Run length encoding looks for repeating characters, and represents them with numbers. For example, the string "aaaaaBBBBBBccc" becomes "a5B6c3" meaning there are 5 "a" characters, 6 "B" characters, and 3 "c" characters.

Dictionary encoding replaces repeated words or phrases with a symbol which can be indexed in a dictionary. The dictionary stores the meanings of symbols. Here is an example of dictionary encoding with the paragraph below.

Lossy compression

Lossy compression removes unnecessary data. In audio files, high and low frequencies which can't be heard by humans are removed. In video files, common colours replace uncommon shades of those colors do decrease the bid depth of the file. Unlike lossless compression, the original file cannot be retrieved after lossy compression is applied.

Encryption

Encryption is the process of obfuscating data to keep it secure when it's being transmitted.

Symmetric encryption

Symmetric encryption uses a single private key that both the sender and receiver have. The sender first encodes the data, before transmitting it to a recipient. The encoded data can then be decoded using the private key.

Asymmetric encryption

Asymmetric encryption uses two keys – a private key and a public key. The public key (publicly available) can be used to encode data, but it cannot decode the data. Only the private key can decode the data. This means that anyone can send you a message, but only you can decode the message. This process also works in reverse. If you encode a message with your private key, anyone can decode it with the public key.

Hashing

Hashing is a process where an input (called a key) is converted to an output (called a hash) by using a hash function. A simple example of a hash function being applied to a password would be to sum the position in the alphabet of each character.
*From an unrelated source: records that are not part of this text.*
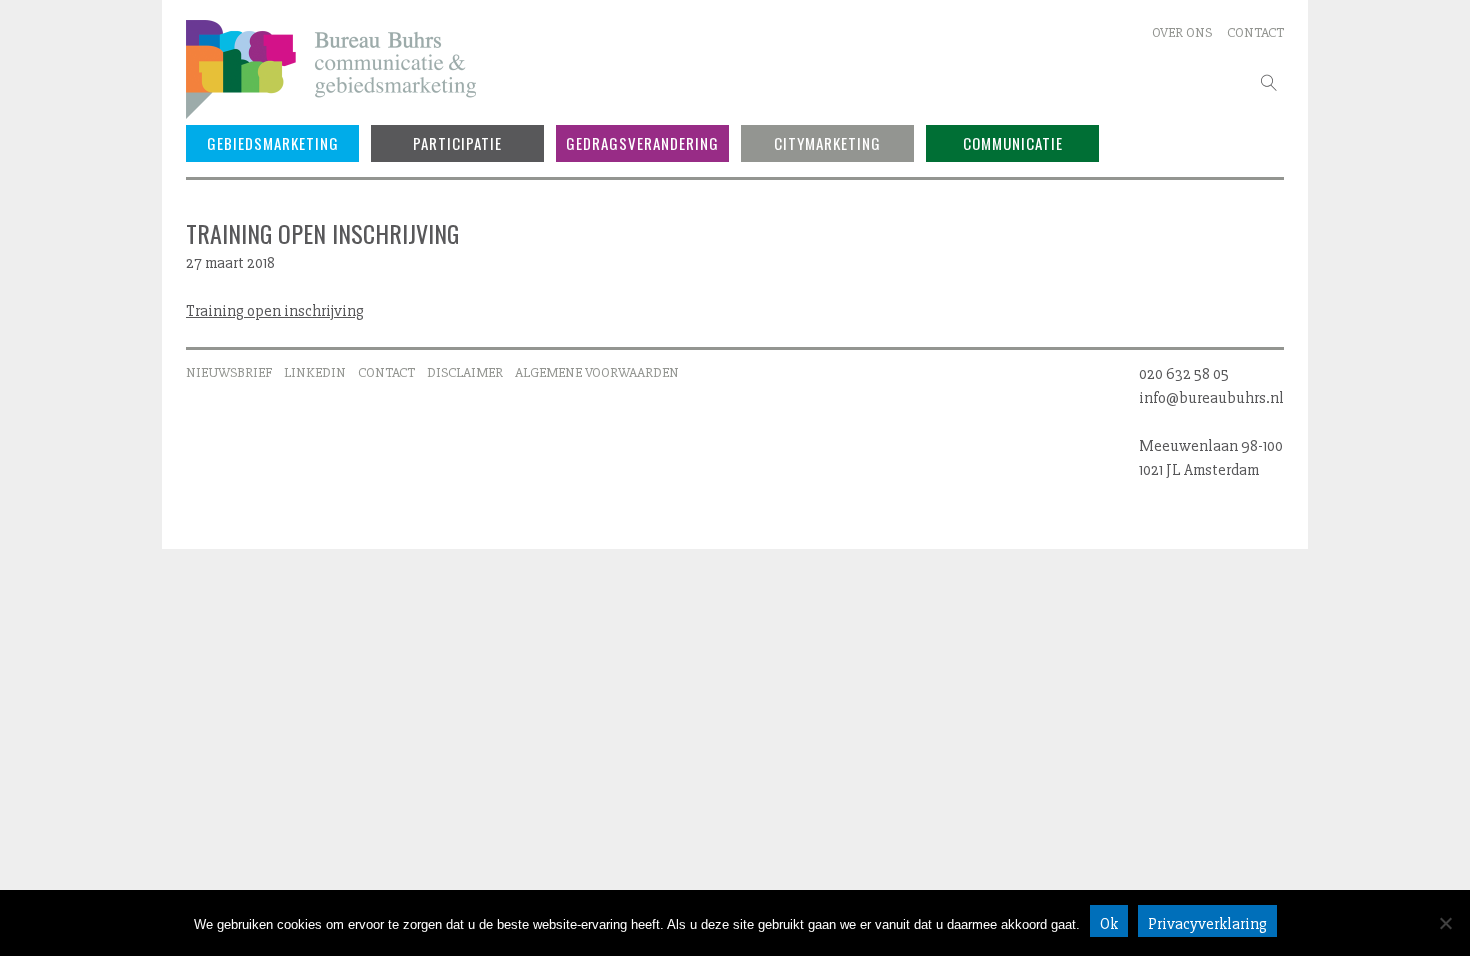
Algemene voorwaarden (597, 372)
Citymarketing (827, 143)
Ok (1109, 924)
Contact (1255, 32)
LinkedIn (315, 372)
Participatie (457, 143)
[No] (1445, 923)
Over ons (1182, 32)
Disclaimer (465, 372)
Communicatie (1013, 143)
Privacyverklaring (1207, 924)
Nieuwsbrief (229, 372)
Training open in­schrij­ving (275, 311)
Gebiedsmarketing (273, 143)
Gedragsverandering (642, 143)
For example, "password" becomes 16+1+19+19+23+15+18+4 which equals 115. This process cannot be reversed because multiple combinations of characters will sum to 115. Usually, a good hash function will have a low chance for any key to have the same hash, so this process is useful for checking passwords.

Another use of hashing is hash tables. A hash table is a data structure which holds key-value pairs. Values are stored alongside their hash, meaning hash tables can be used to look up data in constant time. This is useful for storing large quantities of data, for example, in caches or databases.